As for OSGi magic. In CDT we are based on Eclipse Equinox (OSGi implementation) that gives us modularity and a lot of other good things. For example we can declare a service contract in one bundle and then start using it from another bundle omitting implementation details. Without platform support it will be an ugly design like global singleton instance or evil "setter" methods, that will make things more coupled. So, why not to start using OSGi instead of competing with it?

Regards,
AF

[1] https://docs.oracle.com/javase/tutorial/java/concepts/index.html
[2] https://www.yegor256.com/2015/07/06/public-static-literals.html


13.03.2020 22:20, 15 knots пишет:
Hi Alexander,

Am Fr., 13. März 2020 um 18:49 Uhr schrieb Alexander Fedorov
<alexander.fedorov@xxxxxxxxxx>:
Hi Martin,

I used to assume the code is clear enough, but it seems I was wrong.
Thanks for pointing to this fact! :)

1) "org.eclipse.cdt.core.options" package provides generic API
2) "org.eclipse.cdt.doxygen.core" package provides domain-specific API
for doxygen - you will need to define your own, but very similar.
3) org.eclipse.cdt.doxygen.internal.core.DoxygenPreferenceAccess is
implementation for DoxygenConfiguration and DoxygenPreferences interfaces
=== warning! magic starts from here
4) and, org.eclipse.cdt.doxygen.internal.core.DoxygenPreferenceAccess is
an OSGi component (see annotation and manifest in OSGI-INF/)
This is is the magic I did not catch.

5) CEditorPreferencePage gets the DoxygenPreferences service via E4
context:  EclipseContextFactory
.getServiceContext(FrameworkUtil.getBundle(getClass()).getBundleContext())
                  .get(DoxygenPreferences.class)
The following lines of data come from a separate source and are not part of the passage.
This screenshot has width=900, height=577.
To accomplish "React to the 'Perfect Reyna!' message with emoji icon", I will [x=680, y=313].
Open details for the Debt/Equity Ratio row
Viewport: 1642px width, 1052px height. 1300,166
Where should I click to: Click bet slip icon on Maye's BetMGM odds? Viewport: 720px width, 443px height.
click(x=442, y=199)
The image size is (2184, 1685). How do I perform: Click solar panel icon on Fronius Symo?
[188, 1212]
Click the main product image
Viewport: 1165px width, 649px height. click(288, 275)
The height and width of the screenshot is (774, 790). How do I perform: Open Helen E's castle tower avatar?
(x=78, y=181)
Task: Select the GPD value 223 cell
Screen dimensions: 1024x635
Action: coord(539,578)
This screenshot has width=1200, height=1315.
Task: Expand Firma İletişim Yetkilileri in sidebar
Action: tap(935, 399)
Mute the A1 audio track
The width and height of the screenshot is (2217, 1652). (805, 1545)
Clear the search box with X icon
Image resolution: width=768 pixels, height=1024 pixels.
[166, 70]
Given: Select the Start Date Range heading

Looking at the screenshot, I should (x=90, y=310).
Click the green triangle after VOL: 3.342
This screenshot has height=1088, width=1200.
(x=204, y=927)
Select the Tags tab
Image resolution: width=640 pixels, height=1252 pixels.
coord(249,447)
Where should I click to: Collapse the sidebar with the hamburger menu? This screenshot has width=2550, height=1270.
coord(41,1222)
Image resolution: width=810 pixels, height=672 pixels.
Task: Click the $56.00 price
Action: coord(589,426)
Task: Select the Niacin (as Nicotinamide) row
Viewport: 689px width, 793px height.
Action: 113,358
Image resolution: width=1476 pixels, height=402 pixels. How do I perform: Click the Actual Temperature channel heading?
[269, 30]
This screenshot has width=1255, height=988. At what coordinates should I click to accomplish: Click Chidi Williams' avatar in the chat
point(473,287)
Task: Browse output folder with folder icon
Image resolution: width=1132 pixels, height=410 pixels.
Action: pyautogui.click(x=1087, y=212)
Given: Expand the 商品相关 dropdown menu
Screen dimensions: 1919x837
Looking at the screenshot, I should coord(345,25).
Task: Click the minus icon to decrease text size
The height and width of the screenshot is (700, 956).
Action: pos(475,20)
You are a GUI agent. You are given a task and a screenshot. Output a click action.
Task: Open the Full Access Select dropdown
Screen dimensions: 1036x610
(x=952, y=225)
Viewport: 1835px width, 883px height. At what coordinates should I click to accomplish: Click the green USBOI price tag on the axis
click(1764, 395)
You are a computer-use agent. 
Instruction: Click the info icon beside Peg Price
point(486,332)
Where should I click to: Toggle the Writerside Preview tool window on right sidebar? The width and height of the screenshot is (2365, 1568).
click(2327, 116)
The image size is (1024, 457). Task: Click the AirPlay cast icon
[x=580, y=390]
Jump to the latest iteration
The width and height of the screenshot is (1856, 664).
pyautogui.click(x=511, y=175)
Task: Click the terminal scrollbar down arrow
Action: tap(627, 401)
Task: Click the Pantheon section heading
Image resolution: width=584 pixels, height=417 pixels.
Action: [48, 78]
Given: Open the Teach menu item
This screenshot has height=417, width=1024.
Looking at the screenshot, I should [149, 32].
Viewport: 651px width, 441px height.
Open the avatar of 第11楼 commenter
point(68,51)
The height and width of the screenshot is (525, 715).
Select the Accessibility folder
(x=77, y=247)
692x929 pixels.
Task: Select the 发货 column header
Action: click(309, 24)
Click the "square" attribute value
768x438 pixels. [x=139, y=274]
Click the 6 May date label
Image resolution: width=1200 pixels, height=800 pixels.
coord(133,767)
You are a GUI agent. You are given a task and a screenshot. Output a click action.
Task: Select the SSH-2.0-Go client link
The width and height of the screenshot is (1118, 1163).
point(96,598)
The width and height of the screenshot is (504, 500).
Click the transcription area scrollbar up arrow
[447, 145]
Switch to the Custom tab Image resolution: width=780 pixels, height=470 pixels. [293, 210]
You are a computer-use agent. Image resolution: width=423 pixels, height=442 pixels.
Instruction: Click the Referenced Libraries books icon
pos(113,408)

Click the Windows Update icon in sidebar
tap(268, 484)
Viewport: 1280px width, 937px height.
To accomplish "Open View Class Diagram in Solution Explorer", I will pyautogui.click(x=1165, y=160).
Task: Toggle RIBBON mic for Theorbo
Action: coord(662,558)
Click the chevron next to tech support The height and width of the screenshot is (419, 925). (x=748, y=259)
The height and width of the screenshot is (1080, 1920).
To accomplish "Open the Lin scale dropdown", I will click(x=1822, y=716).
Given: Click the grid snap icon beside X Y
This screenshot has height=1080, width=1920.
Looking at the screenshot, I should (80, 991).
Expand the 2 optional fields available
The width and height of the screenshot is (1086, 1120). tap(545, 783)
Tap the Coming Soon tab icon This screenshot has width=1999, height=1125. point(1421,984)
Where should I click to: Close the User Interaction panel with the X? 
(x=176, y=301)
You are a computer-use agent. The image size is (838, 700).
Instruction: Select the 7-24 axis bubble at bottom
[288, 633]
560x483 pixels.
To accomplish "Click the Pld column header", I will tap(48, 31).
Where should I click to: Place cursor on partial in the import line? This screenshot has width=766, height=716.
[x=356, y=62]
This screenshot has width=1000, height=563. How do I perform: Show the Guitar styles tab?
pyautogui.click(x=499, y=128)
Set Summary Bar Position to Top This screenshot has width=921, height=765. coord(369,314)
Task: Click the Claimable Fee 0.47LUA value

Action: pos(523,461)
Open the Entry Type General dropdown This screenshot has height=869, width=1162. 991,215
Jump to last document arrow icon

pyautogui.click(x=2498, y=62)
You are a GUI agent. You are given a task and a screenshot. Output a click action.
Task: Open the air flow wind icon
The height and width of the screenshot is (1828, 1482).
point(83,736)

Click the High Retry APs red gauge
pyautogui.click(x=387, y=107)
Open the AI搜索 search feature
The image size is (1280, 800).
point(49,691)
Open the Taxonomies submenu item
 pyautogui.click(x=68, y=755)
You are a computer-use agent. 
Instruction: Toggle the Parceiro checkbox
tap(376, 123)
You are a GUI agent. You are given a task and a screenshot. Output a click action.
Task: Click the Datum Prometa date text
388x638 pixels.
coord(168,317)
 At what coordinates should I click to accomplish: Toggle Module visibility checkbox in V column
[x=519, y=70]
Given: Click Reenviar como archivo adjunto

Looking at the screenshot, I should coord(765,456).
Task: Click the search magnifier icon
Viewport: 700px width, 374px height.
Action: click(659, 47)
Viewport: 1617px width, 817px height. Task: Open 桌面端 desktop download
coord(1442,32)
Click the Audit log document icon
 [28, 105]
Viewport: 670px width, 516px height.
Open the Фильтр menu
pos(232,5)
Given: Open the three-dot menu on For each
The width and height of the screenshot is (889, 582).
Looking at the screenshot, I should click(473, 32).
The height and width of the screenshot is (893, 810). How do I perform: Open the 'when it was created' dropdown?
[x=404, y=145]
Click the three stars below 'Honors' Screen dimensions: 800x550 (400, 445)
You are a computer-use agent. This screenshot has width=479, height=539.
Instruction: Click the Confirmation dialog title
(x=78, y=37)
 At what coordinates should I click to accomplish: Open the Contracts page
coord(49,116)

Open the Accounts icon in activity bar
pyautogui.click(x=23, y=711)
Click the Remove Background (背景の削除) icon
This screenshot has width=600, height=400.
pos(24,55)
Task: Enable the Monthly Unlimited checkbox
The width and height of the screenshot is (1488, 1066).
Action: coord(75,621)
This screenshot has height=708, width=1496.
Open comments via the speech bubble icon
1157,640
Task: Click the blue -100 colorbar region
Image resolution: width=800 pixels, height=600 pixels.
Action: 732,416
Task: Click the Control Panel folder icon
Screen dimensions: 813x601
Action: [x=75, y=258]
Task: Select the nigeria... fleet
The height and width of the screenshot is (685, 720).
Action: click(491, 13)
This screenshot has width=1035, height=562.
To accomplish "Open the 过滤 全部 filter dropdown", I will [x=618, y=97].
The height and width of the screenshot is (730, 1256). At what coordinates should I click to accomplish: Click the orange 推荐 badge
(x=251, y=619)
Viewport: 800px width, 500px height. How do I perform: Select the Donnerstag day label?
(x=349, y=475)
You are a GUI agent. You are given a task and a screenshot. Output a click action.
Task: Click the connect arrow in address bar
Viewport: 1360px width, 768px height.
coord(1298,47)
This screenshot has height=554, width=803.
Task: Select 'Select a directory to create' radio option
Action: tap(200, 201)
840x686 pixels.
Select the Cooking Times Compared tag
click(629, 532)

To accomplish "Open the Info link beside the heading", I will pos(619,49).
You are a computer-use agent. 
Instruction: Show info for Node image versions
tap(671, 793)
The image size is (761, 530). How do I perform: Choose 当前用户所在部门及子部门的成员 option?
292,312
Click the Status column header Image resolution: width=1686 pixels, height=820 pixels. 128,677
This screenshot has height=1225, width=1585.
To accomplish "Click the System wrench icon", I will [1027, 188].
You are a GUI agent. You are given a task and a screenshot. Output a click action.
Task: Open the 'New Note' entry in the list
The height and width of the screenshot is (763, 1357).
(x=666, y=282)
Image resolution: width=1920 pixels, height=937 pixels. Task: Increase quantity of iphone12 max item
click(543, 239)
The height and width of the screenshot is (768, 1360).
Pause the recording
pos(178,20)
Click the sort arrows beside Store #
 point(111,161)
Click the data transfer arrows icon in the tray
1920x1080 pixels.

This is how it works. Hope it will help.

And I also have a question for you: where do you expect to find this
info initially? It is important question, because it may help us to
Somewhere in the javadocs in the o.e.c.c.options package. Maybe a
simple example in the javadocs.

I one looks at the docs in o.e.c.c.options, he/she will have no clue
how to use OptionMetadata to get the actual data (that is: there is no
indication that someone will have to implement steps 2-5 you outlined
above).

BTW, I just need three String keys to access preferences for 2
Booleans and a String from jface.preferences. What was not on my
radar, is that I was expected to create at least 3 classes and
configure an OSGI-service to accomplish the task.
I expected to just move the String keys from *.ui bundle to *.core bundle.